Information Note on the Court’s case-law 225

January 2019
Gjini v. Serbia – 1128/16

Judgment 15.1.2019 [Section III]

Article 3

Effective investigation

Positive obligations

Authorities not relieved from duty to investigate inter-prisoner violence despite absence of criminal complaint: violation

Facts – The applicant had been arrested on suspicion of attempting to pay a toll at a border crossing with a counterfeit ten-euro banknote. He was detained in Sremska Mitrovica Prison pending investigation. The note was later acknowledged to be genuine and the proceedings against him were discontinued.

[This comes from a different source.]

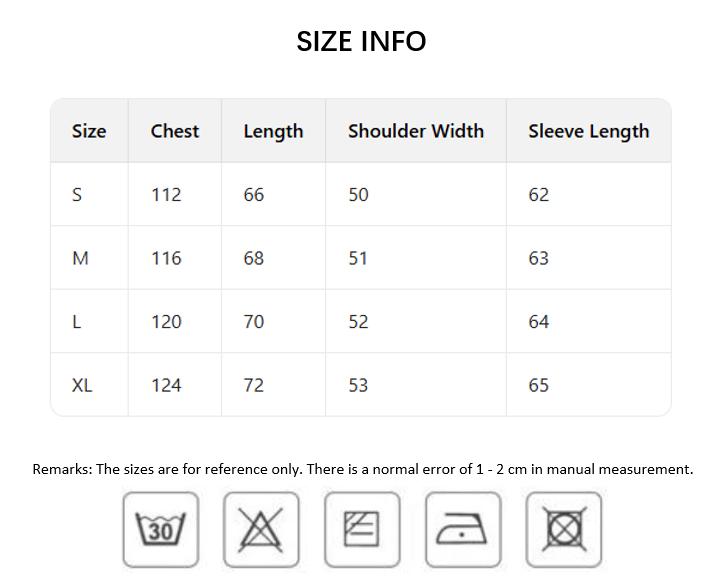This screenshot has height=588, width=723.
Task: Click shoulder width value 52
Action: tap(358, 322)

The applicant complained that while he was in detention he had been ill-treated by his cellmates, who had threatened to stage his suicide if he told anyone what was happening. Several days after the start of his detention, the applicant’s lawyer noticed changes in his behaviour and urged the prison authorities to move him to another cell. The applicant was moved and the ill-treatment stopped. In the subsequent civil proceedings lodged by the applicant following his release from prison, it was established that he had suffered post-traumatic stress during and after his detention and he was awarded compensation.

Law – Article 3

(a)  Obligation of the State to prevent ill-treatment or to mitigate its harm – The absence of any direct State involvement in acts of violence that met the condition of severity such as to engage Article 3 did not absolve the State from its obligations under that provision. The State was obliged to at least provide effective protection of persons within its jurisdiction, including reasonable steps to prevent ill-treatment of which State authorities had or ought to have had knowledge.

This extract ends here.